40話
薪木が爆ぜる音と共に、おいらは目を覚ました。
イーリスの口の中ではない。澄んだ空気が肌に優しい。腹はひんやりした水に浸かっている。目を開けると、いつもの桶の板目板が目の前にあった。
頭を上げて暖炉の揺れる炎を見るとはなしに眺めてから、おいらは部屋全体に視線を投げかける。
窓には雨戸が嵌め込まれているため、光源は暖炉の火だけで仄暗い。風が家に吹き付ける音が、耳を澄ませるまでもなく聞こえてくる。たまに家が揺さぶられているような感覚に襲われるのも、気のせいではないだろう。それほど、外は大荒れに荒れているようなのだ。
部屋は広くない。

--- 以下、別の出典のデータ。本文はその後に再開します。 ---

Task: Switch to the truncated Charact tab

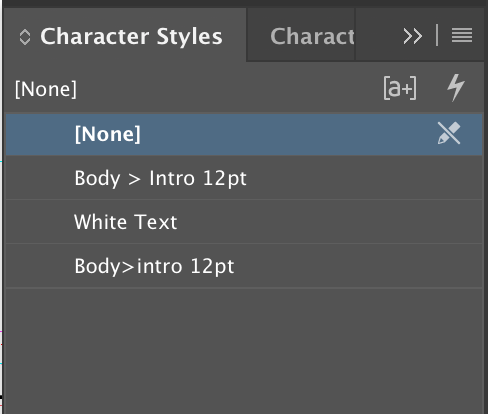Action: [312, 36]
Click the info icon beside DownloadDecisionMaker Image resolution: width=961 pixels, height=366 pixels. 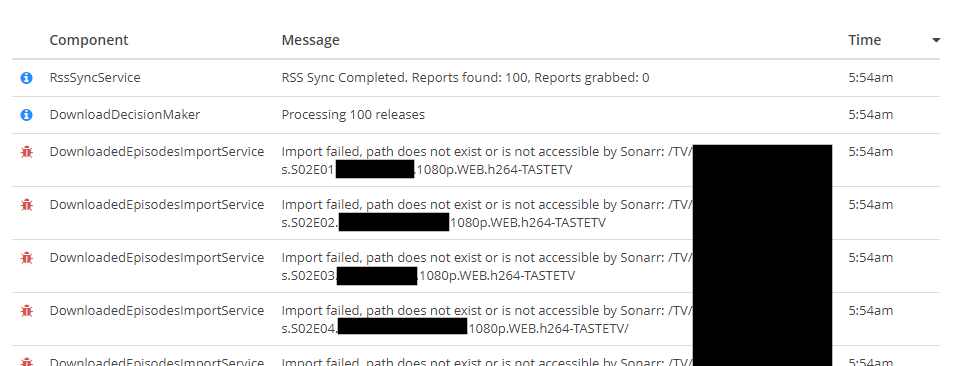(x=26, y=115)
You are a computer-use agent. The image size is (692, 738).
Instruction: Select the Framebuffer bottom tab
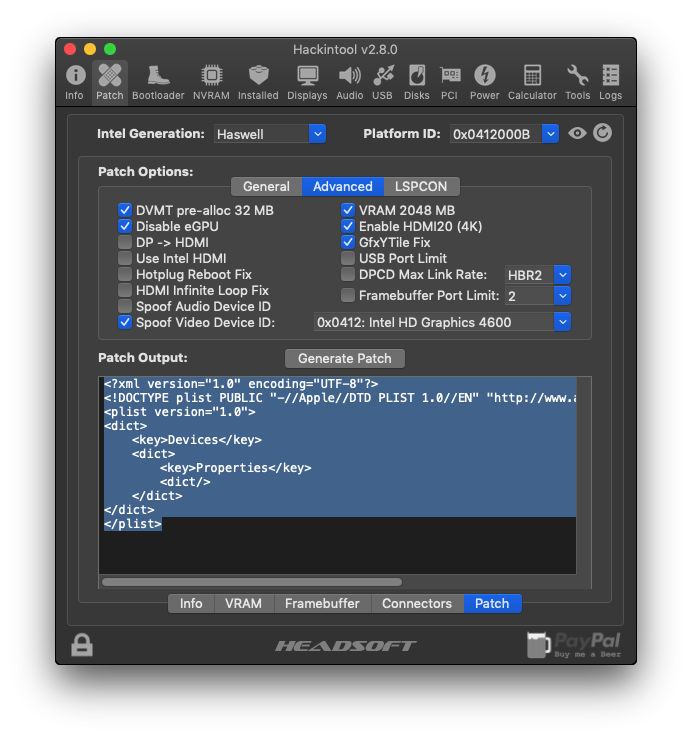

この建物、どうもロッジのようで、玄関と思しきドアの他には出入り口はない。おいらの桶は部屋中央の四角い食卓に置いてあり、奥の壁際にベッドが設えられている。そこに、横たわる二人の姿があった。身動き一つせず眠るセナの胸に手を置いて、浅い眠りをたゆたうイーリスはまるで母親のようだ。
「心配いりません。二人とも無事です」
おいらは声の主にピントを合わせる。
おいらがいる食卓とベッドとの間に安楽椅子を据えて腰掛ける、年齢不詳の美しい女性がそこにいた。
「ピュイさん、と仰るのですね?」
おなかの上に両手を置いて、真っ直ぐにおいらを見つめてくる。その落ち着いた声音は、絶体絶命の危機に瀕したおいらたちを助けてくれた、あの着ぶくれした女性のものと完全に一致していた。
だが、問われたところで返事などしない。ただ喉を上下させながら、その目を見つめ返すのみだ。
いや、強がりはよそう。白状する。女性の全てを包み込むような暖かく優しい眼差しに射竦められて、目を離すことができないのだ。
「あの子があなたを口の中から引っ張り出した時は、本当に驚きました。ピュイさんは、あの子の、イーリスさんの、家族なのですね?」
返事がないのを肯定と捉える人生を送ってきたのか、目の前の女性は唇で微笑みを作る。
「私の言葉を理解していますね。喋れるのではありませんか? あなたから、強い魔法の気配を感じます。ただならぬカエルだということは、お見通しですよ」
その言葉に、おいらは上下させていた喉を止めた。魔法の気配を感じるだって? そんなの、自分が魔法使いだと公言しているようなものじゃないか。
ただならないのはお前さんの方だぜ。
しかしおいらはここで、遅まきながら気づいてしまった。こうやっていちいち反応していることで、おいらが人語を理解しているとバレちまったのだということに。
なんだか急に、しらばっくれているのが馬鹿馬鹿しくなってきた。
おいらの言葉を理解できたのは未だかつてイーリス親子以外存在しないが、物は試しだ。別に減るもんじゃなし。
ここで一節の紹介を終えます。